Text block
──────────────────────────────
Welcome to the exciting world of computer science! Today, we are going to learn about a special way to find things called binary search. Imagine you're looking for a specific number in a list of numbers, but instead of checking each number one by one, you have a smart way to find it quickly. Let's dive into it!

What is Binary Search Algorithm?

To explain how the binary search algorithm works, we will use a sorted array. Please note that in some cases, binary search can be adapted for unsorted arrays as well.

Let's consider a sorted array from 1 to 9, and we want to find our target number, which is 3. Our goal is to determine if the array contains the number 3.

Our primary aim is to find the number. If we don't find it or when we find it and what to do that would be explained during the code explanation as at the moment most important thing is how the algorithm works.

At the moment our range points are 1 and 9. Those are the points we are searching between. For better explanation lets say left range point is 1 and right range point is 9.

Let's first find the middle element. If we have 9 elements, the middle one would be the 5th element. (How to find the middle element in general while coding will be shown later.)

Sweet! We found the middle element, which is 5. Remember, our target is 3. Now, let's consider some questions:

1. Is the target lower than middle which means target < middle 3 < 5
   

2. Is the target greater than middle which means target > middle 3 > 5
   

3. Is the target equal to our middle which means target = middle 3 = 5 Which of the above questions is true? Since 3<5, our first question, "Is the target lower than the middle element?" is true.

Now we have a lead so let's use this to move forward.

So we have determined that our target is lower than our middle (3 < 5).

So our key point here was that the array was sorted. This means that numbers are in orders which means

1. that on the right side of our middle number (which is 5) all the numbers will be greater than 5.

2. on the left side all the numbers will be less than 5.

From the image I think we should move towards left because in that direction we can find numbers less than 5. [because our number 3 is less than 5] Now, we get a new subarray to work with, which includes all the elements to the left of 5. Let's continue the search with this new subarray.

Now our new range points are 1 and 4 which means now we have eliminated elements from 5 to 9 and will now search between 1 to 4.

Note: our middle was 5 and when we decided to search in left space our range pointers change. Whenever we reduce our search space we change pointers

When we move to left we change our right range pointer and our new right range pointer would be one less than middle. Like for above example the middle was 5 and our new right range pointer became 4.
──────────────────────────────
Extracted information
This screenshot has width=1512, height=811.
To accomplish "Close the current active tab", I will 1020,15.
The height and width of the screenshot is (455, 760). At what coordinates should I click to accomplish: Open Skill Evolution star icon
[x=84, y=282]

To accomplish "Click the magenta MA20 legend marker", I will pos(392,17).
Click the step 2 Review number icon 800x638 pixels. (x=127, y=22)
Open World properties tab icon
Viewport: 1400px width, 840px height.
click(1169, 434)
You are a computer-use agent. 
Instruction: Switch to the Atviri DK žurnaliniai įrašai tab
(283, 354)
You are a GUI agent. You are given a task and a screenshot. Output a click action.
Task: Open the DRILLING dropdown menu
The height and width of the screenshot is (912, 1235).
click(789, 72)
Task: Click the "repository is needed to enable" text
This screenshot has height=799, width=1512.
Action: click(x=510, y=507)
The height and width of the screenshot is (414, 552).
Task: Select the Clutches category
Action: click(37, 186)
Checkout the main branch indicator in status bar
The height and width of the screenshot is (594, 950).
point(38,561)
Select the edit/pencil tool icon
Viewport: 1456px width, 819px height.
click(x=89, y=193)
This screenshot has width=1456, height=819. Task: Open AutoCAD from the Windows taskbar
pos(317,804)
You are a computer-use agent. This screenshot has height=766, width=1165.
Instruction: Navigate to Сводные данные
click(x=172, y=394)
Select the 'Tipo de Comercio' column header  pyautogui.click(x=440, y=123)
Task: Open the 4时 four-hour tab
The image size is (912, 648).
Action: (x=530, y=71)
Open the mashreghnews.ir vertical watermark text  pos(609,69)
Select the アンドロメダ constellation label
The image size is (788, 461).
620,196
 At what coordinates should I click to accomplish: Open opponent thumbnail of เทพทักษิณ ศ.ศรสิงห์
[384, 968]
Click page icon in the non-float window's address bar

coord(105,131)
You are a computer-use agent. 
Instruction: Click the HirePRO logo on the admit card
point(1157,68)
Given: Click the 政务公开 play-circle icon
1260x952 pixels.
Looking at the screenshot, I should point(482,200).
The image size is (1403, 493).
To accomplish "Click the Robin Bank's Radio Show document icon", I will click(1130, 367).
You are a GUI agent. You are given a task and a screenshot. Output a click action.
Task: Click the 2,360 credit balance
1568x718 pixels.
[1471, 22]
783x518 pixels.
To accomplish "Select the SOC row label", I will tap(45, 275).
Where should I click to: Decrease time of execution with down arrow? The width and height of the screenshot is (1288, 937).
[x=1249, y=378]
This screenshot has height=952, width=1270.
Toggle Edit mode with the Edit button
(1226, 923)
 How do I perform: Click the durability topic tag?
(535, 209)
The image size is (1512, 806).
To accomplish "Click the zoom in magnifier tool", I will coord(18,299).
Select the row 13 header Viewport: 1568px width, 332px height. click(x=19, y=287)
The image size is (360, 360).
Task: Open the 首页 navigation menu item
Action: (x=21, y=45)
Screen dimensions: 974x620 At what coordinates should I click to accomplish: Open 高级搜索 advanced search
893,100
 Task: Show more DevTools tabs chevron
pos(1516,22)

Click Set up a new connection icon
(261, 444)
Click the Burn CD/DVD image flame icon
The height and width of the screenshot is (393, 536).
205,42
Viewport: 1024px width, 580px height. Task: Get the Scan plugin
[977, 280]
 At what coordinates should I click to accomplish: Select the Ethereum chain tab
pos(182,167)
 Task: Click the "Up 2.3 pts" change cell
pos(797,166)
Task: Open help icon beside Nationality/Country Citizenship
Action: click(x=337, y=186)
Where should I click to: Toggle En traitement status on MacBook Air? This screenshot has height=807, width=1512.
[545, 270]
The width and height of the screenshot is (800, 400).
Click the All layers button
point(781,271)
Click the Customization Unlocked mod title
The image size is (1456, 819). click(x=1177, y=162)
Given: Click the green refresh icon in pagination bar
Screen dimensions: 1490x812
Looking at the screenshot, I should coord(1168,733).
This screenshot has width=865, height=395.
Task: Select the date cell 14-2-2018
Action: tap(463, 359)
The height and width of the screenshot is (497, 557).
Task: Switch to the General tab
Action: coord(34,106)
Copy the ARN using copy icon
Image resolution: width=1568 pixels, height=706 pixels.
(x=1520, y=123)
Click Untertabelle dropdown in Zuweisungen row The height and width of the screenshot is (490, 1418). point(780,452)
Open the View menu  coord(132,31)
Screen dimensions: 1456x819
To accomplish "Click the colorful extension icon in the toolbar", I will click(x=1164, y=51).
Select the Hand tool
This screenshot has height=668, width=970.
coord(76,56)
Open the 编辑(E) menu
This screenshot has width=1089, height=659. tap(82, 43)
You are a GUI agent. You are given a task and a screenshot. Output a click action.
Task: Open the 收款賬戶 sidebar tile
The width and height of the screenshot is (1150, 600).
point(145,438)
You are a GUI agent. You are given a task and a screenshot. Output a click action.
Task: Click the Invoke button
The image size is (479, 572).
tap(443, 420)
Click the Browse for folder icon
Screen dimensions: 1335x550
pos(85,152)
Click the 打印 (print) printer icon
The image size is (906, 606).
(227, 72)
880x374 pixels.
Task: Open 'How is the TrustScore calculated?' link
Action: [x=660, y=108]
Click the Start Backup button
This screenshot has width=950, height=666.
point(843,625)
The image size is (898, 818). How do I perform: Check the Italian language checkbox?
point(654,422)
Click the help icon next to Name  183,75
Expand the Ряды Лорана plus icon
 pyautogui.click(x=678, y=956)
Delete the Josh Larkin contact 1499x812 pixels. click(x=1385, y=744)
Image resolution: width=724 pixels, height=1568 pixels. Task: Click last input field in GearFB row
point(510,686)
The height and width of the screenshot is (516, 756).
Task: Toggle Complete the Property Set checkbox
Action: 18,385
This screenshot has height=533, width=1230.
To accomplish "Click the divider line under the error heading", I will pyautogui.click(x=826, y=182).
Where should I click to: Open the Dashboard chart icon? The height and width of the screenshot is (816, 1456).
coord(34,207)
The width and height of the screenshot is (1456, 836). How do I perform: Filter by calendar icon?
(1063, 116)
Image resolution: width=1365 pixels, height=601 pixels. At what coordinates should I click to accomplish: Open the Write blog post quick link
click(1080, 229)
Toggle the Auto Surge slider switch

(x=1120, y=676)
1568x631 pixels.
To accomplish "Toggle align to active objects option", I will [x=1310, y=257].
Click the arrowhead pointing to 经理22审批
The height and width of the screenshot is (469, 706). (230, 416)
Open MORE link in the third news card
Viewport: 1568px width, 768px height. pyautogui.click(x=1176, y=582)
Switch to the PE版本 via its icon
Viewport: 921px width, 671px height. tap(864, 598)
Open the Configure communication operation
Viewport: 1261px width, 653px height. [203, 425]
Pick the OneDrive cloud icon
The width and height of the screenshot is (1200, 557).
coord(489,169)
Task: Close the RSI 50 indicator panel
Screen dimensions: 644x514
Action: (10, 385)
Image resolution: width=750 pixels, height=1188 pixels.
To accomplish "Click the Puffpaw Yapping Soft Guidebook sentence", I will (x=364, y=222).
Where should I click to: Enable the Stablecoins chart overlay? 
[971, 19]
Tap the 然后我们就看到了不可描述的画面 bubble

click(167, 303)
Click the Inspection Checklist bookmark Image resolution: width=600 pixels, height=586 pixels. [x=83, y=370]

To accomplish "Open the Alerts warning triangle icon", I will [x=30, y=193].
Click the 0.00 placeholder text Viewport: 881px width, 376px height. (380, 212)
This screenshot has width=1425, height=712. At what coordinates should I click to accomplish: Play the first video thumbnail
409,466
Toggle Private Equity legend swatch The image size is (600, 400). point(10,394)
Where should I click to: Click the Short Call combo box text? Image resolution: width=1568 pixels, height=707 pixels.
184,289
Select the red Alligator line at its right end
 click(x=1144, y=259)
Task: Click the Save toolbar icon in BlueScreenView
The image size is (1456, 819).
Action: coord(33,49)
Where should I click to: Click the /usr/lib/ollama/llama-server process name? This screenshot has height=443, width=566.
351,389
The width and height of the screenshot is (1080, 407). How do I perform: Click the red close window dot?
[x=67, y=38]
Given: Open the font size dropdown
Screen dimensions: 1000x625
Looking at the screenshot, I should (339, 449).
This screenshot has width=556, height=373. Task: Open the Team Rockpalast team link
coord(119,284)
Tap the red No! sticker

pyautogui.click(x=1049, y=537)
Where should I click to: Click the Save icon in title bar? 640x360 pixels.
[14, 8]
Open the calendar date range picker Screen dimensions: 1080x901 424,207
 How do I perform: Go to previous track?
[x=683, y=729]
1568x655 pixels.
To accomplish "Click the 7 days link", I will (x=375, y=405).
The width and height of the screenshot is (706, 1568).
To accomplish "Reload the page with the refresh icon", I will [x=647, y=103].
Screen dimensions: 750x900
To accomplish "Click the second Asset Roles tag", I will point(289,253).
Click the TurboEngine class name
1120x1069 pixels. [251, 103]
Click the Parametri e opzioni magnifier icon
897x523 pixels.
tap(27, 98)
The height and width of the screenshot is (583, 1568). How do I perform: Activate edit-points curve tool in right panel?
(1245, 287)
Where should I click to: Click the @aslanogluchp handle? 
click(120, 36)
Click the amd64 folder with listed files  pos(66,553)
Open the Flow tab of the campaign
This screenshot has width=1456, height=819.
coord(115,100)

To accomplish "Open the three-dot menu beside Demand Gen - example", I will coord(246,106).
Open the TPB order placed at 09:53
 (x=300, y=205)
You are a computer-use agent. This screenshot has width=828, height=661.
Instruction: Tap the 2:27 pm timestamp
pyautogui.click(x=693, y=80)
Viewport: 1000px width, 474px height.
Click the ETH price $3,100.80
──────────────────────────────
Directives
A) In the binary search walkthrough above, what are the new range points once the search moves to the left of 5?
B) Please repeat word for word the part of the binary search walkthrough running from "Welcome to the" down to "Binary Search Algorithm?".

Completed exercise
A) 1 and 4

B)
Welcome to the exciting world of computer science! Today, we are going to learn about a special way to find things called binary search. Imagine you're looking for a specific number in a list of numbers, but instead of checking each number one by one, you have a smart way to find it quickly. Let's dive into it!

What is Binary Search Algorithm?